I return now to the point at which I started — the role
that the United Nations has played in the almost 50 years
since the Charter was signed “to promote social progress
and better standards of life in larger freedom”.
For much of its existence the Organization was
hampered by the cold war and the struggle for supremacy
between the major Powers. Witnessing events and
responding to them through this prism of cold-war rivalry,
the United Nations has not been as effective as it could
have been in defining a world, strong in the pursuit of order
and justice, where States could live in peace and the rule of
law would replace the law of the jungle.
During the greater part of the life of the United
Nations, the strong have dictated to the feeble, the big to
the small, the mighty to the weak. While there has been
order, it has been without justice and without equity. In
this context, while the United Nations has been a symbol of
hope for people from small countries such as mine, much
remains for it to do before it can represent to them an
organization which champions their dignity and worth as
human beings, which upholds the rights of their small
nations, which promotes their social progress and better
standards of life.
As the United Nations approaches its fiftieth
anniversary no longer shackled by the cold-war rivalry of
the major Powers as it looks to the future, it has an
extraordinary opportunity to fulfil the aspirations of the
Charter which have so long remained mere words. In
doing so, it can advance the interests of all mankind by
providing a meaningful forum for genuine dialogue between
the rich and poor for the establishment of conditions for
development, and thus, for peace.
As the Secretary-General has himself pointed out:
“It must be remembered that the sources of
conflict and war are pervasive and deep.

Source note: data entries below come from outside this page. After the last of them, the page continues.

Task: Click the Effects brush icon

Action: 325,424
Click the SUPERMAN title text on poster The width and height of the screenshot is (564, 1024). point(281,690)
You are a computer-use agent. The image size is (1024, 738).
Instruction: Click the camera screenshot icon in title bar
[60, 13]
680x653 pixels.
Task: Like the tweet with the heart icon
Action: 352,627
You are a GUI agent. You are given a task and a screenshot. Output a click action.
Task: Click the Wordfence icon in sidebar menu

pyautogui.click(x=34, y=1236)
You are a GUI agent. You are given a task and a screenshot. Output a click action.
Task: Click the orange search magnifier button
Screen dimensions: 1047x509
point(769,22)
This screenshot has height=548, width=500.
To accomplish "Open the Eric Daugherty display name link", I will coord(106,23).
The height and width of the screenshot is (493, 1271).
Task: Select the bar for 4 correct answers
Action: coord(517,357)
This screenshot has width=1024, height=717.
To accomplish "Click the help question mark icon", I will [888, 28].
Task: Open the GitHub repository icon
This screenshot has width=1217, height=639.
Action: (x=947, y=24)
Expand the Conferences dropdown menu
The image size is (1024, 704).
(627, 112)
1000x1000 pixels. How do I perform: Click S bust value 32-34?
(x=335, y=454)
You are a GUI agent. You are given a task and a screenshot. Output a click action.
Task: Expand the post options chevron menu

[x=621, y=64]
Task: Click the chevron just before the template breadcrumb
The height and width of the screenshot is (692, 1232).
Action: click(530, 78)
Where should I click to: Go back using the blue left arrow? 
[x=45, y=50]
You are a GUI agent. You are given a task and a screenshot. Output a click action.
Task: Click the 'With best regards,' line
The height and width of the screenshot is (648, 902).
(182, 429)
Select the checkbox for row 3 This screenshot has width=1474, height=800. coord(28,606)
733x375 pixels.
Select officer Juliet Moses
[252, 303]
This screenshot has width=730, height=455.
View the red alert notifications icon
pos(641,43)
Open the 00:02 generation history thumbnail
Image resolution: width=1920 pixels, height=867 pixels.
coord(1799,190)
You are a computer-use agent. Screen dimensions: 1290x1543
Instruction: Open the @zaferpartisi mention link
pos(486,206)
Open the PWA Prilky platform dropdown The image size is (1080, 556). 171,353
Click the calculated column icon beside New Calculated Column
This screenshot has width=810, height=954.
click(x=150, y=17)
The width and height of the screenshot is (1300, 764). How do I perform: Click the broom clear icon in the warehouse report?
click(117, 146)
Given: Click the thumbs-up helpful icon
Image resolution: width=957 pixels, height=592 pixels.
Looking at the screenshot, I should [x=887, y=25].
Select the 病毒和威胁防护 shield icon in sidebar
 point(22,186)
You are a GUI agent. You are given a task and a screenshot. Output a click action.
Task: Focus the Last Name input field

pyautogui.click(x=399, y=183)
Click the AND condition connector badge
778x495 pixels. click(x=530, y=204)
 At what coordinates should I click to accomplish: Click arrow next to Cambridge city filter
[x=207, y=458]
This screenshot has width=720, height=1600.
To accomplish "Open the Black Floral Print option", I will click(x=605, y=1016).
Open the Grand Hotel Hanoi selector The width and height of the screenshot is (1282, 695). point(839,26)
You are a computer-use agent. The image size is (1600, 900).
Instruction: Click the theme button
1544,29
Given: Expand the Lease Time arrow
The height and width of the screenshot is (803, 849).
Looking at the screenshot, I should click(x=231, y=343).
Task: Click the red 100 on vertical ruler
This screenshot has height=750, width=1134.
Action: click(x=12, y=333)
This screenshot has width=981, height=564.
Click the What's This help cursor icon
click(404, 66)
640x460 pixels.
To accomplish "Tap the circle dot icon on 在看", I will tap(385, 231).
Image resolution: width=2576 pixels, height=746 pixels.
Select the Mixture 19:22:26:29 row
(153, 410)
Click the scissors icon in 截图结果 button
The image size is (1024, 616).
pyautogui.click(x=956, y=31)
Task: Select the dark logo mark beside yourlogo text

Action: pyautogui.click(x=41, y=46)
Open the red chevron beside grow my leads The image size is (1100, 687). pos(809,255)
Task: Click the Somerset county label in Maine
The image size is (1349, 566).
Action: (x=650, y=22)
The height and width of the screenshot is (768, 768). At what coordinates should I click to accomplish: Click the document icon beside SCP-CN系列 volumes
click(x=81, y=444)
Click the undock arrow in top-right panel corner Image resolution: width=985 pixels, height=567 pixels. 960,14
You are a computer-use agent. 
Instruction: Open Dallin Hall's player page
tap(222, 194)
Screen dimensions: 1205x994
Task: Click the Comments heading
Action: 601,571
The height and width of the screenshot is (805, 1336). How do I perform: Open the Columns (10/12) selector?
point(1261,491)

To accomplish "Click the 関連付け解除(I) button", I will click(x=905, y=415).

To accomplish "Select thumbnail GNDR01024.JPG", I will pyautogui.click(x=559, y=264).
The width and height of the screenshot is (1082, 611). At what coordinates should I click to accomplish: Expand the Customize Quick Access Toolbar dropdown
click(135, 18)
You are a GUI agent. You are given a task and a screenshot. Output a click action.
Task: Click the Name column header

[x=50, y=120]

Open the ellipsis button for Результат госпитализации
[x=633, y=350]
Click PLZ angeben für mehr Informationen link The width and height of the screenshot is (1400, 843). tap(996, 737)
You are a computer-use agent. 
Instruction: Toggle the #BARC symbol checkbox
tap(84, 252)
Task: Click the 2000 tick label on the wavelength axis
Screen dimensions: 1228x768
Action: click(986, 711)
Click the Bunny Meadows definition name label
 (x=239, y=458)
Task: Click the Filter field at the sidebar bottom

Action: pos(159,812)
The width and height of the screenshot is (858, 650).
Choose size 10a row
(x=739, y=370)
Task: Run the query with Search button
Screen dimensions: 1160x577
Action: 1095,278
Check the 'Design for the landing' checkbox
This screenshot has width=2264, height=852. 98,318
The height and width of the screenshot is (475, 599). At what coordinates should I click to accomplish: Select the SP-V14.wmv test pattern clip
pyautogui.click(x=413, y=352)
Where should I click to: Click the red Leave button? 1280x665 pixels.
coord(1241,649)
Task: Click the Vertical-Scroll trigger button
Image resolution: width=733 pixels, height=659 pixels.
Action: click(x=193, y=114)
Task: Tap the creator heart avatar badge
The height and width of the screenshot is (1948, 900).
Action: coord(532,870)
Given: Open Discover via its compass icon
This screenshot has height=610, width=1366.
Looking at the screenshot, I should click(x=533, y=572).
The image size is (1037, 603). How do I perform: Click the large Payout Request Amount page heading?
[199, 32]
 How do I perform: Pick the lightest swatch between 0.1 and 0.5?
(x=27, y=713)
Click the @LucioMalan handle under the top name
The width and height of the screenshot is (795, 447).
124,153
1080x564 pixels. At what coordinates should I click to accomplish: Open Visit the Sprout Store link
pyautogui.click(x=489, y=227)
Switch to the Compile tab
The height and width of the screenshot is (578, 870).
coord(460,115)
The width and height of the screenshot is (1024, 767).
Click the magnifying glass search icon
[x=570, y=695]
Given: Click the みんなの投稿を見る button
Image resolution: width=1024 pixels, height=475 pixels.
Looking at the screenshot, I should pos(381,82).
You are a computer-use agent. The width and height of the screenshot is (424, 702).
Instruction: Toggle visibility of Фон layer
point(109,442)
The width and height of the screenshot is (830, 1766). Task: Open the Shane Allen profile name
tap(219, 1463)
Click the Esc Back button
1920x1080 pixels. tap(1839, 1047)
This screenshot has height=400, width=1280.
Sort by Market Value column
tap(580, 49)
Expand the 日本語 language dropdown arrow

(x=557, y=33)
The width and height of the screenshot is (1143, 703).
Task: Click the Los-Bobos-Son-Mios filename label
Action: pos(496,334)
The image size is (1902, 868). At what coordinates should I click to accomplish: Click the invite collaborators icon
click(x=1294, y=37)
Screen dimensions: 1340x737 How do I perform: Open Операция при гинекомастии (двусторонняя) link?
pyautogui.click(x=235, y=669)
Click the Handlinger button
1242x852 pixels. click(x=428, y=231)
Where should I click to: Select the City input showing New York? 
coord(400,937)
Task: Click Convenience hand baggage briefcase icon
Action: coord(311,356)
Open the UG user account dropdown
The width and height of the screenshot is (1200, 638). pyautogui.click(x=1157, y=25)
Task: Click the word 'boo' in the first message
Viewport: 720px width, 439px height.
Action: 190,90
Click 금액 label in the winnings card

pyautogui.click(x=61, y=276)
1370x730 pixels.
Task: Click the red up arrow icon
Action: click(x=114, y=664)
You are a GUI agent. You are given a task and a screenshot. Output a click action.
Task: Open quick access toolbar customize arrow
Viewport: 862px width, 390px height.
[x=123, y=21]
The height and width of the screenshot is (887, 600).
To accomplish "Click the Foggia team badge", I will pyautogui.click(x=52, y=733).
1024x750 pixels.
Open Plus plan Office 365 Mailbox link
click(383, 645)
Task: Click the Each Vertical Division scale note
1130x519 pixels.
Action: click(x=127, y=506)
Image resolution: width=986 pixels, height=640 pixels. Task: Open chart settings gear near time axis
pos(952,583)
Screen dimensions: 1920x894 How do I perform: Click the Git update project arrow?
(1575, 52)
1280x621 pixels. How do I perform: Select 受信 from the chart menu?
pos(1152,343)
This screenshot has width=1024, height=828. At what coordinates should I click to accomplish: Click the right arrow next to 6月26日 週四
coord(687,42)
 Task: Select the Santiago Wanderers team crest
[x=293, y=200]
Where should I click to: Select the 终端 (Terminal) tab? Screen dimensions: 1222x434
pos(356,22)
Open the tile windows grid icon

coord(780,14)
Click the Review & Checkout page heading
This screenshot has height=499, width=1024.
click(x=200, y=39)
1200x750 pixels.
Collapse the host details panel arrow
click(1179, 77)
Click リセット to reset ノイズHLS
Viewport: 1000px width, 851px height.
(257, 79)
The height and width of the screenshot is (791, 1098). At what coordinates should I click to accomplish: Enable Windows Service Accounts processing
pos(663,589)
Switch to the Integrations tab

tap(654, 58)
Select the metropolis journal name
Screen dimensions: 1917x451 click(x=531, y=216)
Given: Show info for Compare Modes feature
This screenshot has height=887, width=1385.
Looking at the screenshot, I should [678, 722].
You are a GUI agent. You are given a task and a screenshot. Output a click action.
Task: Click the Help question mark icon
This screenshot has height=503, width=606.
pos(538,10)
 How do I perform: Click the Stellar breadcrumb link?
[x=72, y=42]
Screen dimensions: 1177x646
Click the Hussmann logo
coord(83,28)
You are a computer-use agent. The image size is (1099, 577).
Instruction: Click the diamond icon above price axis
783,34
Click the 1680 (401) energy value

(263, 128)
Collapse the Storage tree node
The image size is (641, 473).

Political
stability is not an end in itself; it is a prerequisite for
economic and social development. The inseparable
links between peace and development must be
acknowledged and fully understood because the
deterioration of economic and social conditions can
give root to divisive political strife and military
conflict.”
The end of the cold war should encourage a
reformed, refreshed and representative Security Council
to look beyond conventional security to security born of
political stability and economic progress for all nations —
large and small. My own small country is willing to do
its part. It is my hope that the larger, richer and more
powerful States Members of this Organization can
recognize the need — and act on it — to apply
democratic principles to their relations with poor States
by contributing to the creation of a world free from the
threat of military and economic pressure, a world strong
in the pursuit of equity and justice for all, a world in
which the United Nations is cast in a pivotal role as a
powerful mediator for good in the interest of all mankind.